======== RAW RECORDS ========
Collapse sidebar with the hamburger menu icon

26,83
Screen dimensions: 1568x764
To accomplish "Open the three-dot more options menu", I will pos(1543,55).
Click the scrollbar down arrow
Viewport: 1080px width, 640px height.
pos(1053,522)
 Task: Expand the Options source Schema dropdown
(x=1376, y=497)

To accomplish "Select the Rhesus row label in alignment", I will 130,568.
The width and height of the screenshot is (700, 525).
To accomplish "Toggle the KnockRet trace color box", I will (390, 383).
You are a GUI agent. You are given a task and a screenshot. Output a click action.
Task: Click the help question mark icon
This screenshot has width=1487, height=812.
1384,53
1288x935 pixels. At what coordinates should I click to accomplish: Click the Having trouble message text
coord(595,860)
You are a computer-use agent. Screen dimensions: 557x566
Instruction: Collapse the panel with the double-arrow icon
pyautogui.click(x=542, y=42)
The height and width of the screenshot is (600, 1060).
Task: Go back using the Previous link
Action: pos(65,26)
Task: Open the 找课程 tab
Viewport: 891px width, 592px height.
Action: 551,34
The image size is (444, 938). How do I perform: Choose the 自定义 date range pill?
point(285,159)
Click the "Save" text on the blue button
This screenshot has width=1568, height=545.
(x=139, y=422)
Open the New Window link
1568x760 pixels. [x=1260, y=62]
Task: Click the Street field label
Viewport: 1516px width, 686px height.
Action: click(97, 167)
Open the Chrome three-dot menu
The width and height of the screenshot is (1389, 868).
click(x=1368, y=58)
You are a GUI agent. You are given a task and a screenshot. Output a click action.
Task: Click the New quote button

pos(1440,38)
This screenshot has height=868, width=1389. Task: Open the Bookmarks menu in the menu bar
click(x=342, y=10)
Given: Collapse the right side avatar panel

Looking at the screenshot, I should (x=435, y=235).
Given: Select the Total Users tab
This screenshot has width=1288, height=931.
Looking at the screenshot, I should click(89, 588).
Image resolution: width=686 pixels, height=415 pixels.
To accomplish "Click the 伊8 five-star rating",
========
> _EXERCISE DETAILS_: Copy out every one of the records above, line for line, with no changes.

> _REPLY_:
Collapse sidebar with the hamburger menu icon

26,83
Screen dimensions: 1568x764
To accomplish "Open the three-dot more options menu", I will pos(1543,55).
Click the scrollbar down arrow
Viewport: 1080px width, 640px height.
pos(1053,522)
 Task: Expand the Options source Schema dropdown
(x=1376, y=497)

To accomplish "Select the Rhesus row label in alignment", I will 130,568.
The width and height of the screenshot is (700, 525).
To accomplish "Toggle the KnockRet trace color box", I will (390, 383).
You are a GUI agent. You are given a task and a screenshot. Output a click action.
Task: Click the help question mark icon
This screenshot has width=1487, height=812.
1384,53
1288x935 pixels. At what coordinates should I click to accomplish: Click the Having trouble message text
coord(595,860)
You are a computer-use agent. Screen dimensions: 557x566
Instruction: Collapse the panel with the double-arrow icon
pyautogui.click(x=542, y=42)
The height and width of the screenshot is (600, 1060).
Task: Go back using the Previous link
Action: pos(65,26)
Task: Open the 找课程 tab
Viewport: 891px width, 592px height.
Action: 551,34
The image size is (444, 938). How do I perform: Choose the 自定义 date range pill?
point(285,159)
Click the "Save" text on the blue button
This screenshot has width=1568, height=545.
(x=139, y=422)
Open the New Window link
1568x760 pixels. [x=1260, y=62]
Task: Click the Street field label
Viewport: 1516px width, 686px height.
Action: click(97, 167)
Open the Chrome three-dot menu
The width and height of the screenshot is (1389, 868).
click(x=1368, y=58)
You are a GUI agent. You are given a task and a screenshot. Output a click action.
Task: Click the New quote button

pos(1440,38)
This screenshot has height=868, width=1389. Task: Open the Bookmarks menu in the menu bar
click(x=342, y=10)
Given: Collapse the right side avatar panel

Looking at the screenshot, I should (x=435, y=235).
Given: Select the Total Users tab
This screenshot has width=1288, height=931.
Looking at the screenshot, I should click(89, 588).
Image resolution: width=686 pixels, height=415 pixels.
To accomplish "Click the 伊8 five-star rating",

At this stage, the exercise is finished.